2

Right now, I am reading Evan Chen's Napkin to study Abstract Algebra and other various topics. In lemma 1.2.5, he states:

Let $G$ be a group, and pick a $g\in{G}$. Then the map $G\rightarrow{G}$ given by $x\mapsto{gx}$ is a bijection.

to which he asks the reader to prove this lemma. As I am not familiar with this notation, I think the map $G\rightarrow{G}$ given by $x\mapsto{gx}$ is the same as a function $f$ such that $f:G\to{G}$ and $f(x)=gx$, though I am not sure (I used Is there any difference between mapping and function? and Different arrows in set theory: $\rightarrow$ and $\mapsto$ as points of reference). Given that my assumption is right, then surjection would be proven by:

Let $y=f(x)$. Then $y=gx$ and $x=\frac{y}{g}$, demonstrating $\forall{y}\in\mathbb{R},\exists{x}\in\mathbb{R}$ such that $y=f(x)$ and proving surjectivity.

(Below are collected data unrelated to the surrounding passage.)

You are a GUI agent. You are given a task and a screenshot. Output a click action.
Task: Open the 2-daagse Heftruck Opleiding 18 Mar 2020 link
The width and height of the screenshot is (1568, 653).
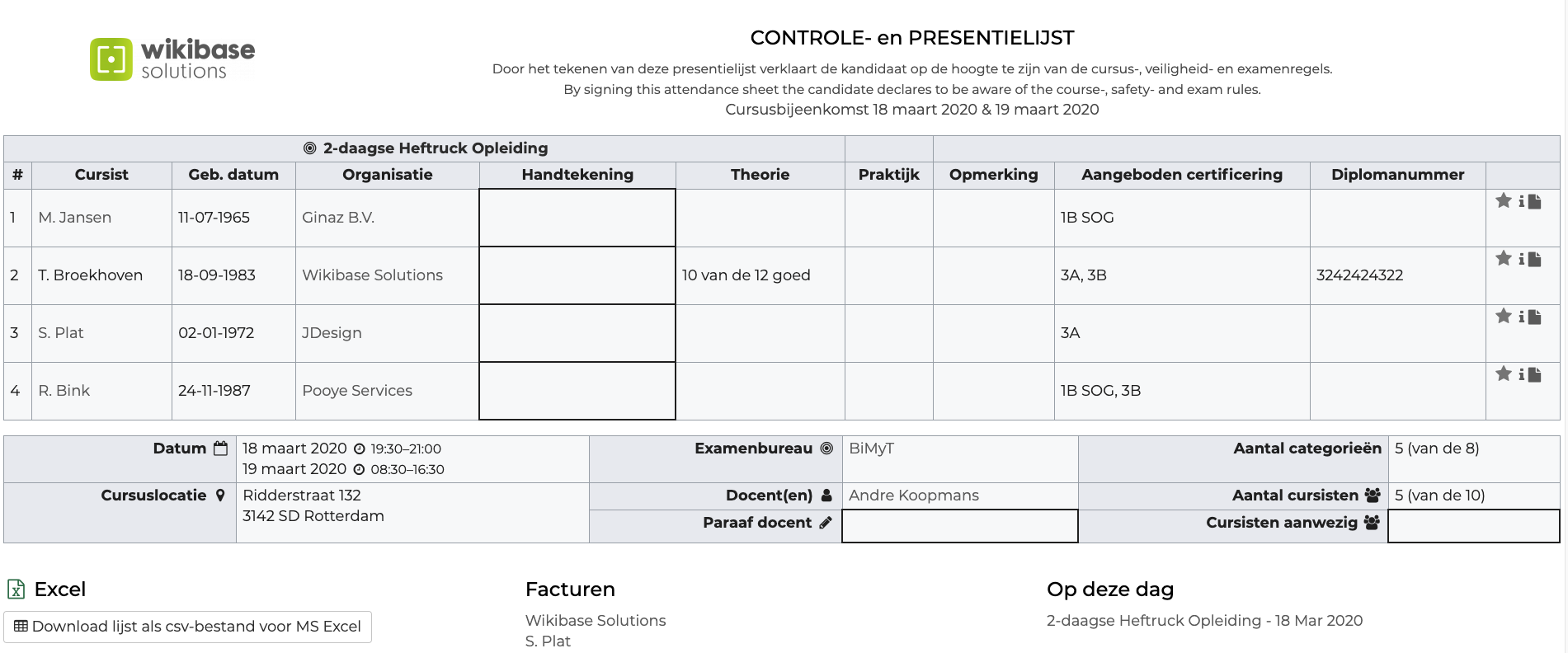[1204, 621]
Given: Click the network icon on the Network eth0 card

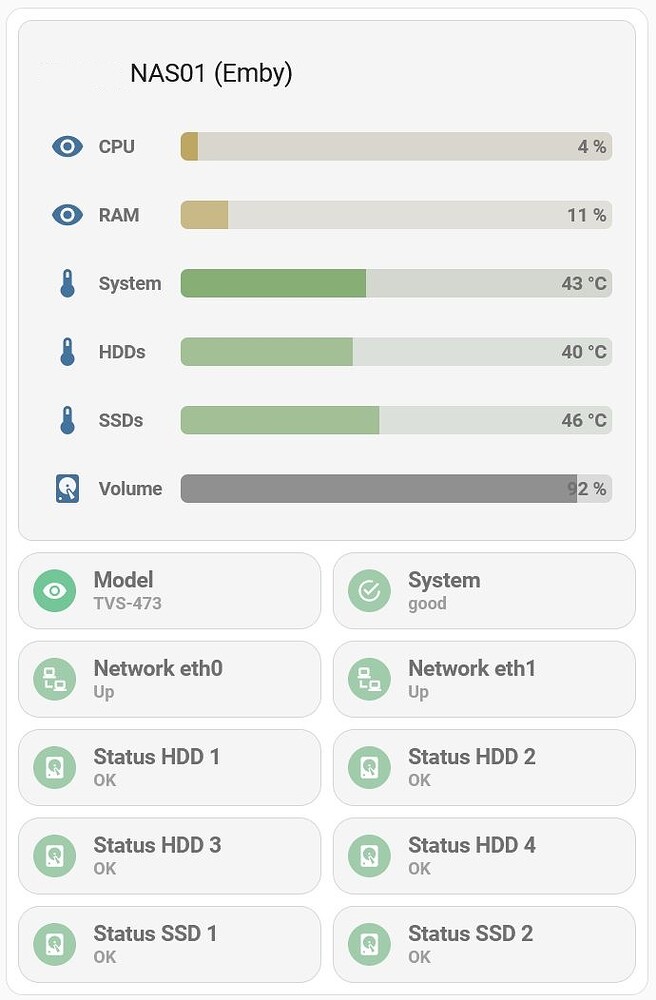Looking at the screenshot, I should click(x=55, y=679).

Then for injectivity, suppose $f(x_1)=f(x_2)$. Then $gx_1=gx_2$ and thus $x_1=x_2$, proving injectivity.

Thus, since $f$ is both injective and surjective, then $f$ is bijective. Similarly, this implies the map $G\rightarrow{G}$ given by $x\mapsto{gx}$ is bijective.

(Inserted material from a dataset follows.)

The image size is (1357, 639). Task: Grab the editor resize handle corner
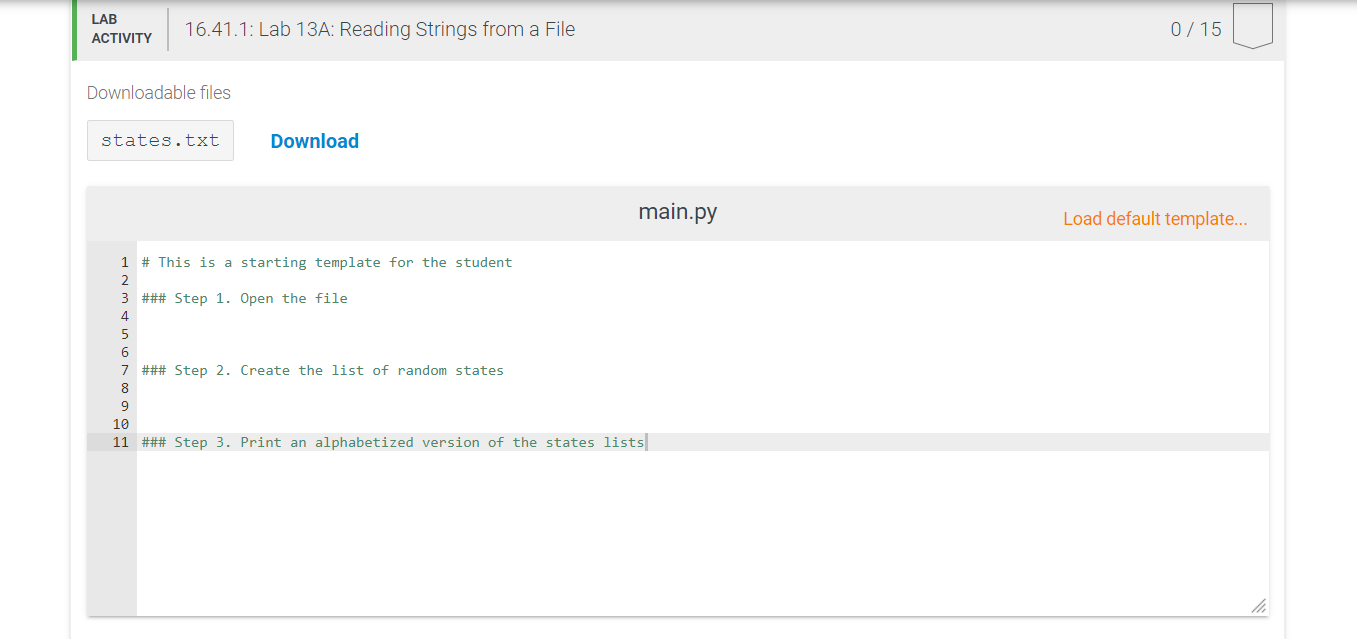pos(1258,606)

My main question is whether the map $G\rightarrow{G}$ given by $x\mapsto{gx}$ is the same as a function $f$ such that $f:G\to{G}$ and $f(x)=gx$. Could you also check my proof to make sure I haven't missed any considerations (such as whether I need to consider the binary operator of G). If my assumption in the main question is correct, this is just the same as proving the function $f(x)=gx$ is bijective (something very easy to do).

JC12
  • 1,040
  • 3
    Your interpretation of the symbols is correct. The $\rightarrow$ is used for representing a function between the sets. The symbol $\mapsto$ is used to represent an element of the domain maps to the corresponding element of the co-domain. Regarding the proofs, the idea is okay but you need to use the inverse element $g^{-1}$ as opposed to $\frac{1}{g}$. So for surjectivity you are claiming that for $y \in G$, there exists $g^{-1}y$ that will map to $y$. Also keep in mind that $g^{-1}y$ need not be the same as $yg^{-1}$. – Anurag A Jul 08 '20 at 03:16
  • 2
    There is no such thing as $\frac{y}{g}$ unless the group is Abelan. You can use $g^{-1}y$, though. – markvs Jul 08 '20 at 03:17
  • 2
    @AnuragA, thanks for the clarification. If I change $\frac{y}{g}$ to $g^{-1}y$ and rewrite that $gx_1=gx_2$ implies $g^-1gx_1=g^-1gx_2$, leading to $1_Gx_1=1_Gx_2$, would the proof be correct. – JC12 Jul 08 '20 at 03:19
  • 1
    @JC12 Yes that would fix it. – Anurag A Jul 08 '20 at 03:20
  • Btw another way to show that a function $f\colon X\to Y$ is bijective is to show that there is a function $g\colon Y\to X$ such that $f\circ g$ is the identity on $Y$ and $g\circ f$ is the identity on $X$. Such a $g$ exists if and only if $f$ is bijective and in this case, $g$ is the inverse of $f$. I think this is often the quicker way to check bijectivity. – Filippo Mar 06 '22 at 22:25

1 Answers1

1

In the surjectivity part, "$\Bbb R$" is out of place. Group definition entails that every element $g\in G$ has an inverse, namely some $g^{-1}\in G$ such that $gg^{-1}=g^{-1}g=1_G$ (here $1_G$ is the identity element of $G$, whose existence is another group axiom, and the omitted operation sign in between elements is group's operation and has nothing to do with the multiplication in $\Bbb R$). Therefore, for every $y\in G$, there is $x:=g^{-1}y$, such that $f(x)=$ $gx=$ $g(g^{-1}y)=$ $(gg^{-1})y=$ $1_Gy=$ $y$ (note that another axiom of group's definition is used in the chain, namely the associativity of group's operation). The injectivity is okay, though it may worth mentioning that the result holds for the cancellation law, which is among the very first lemmata on groups in general.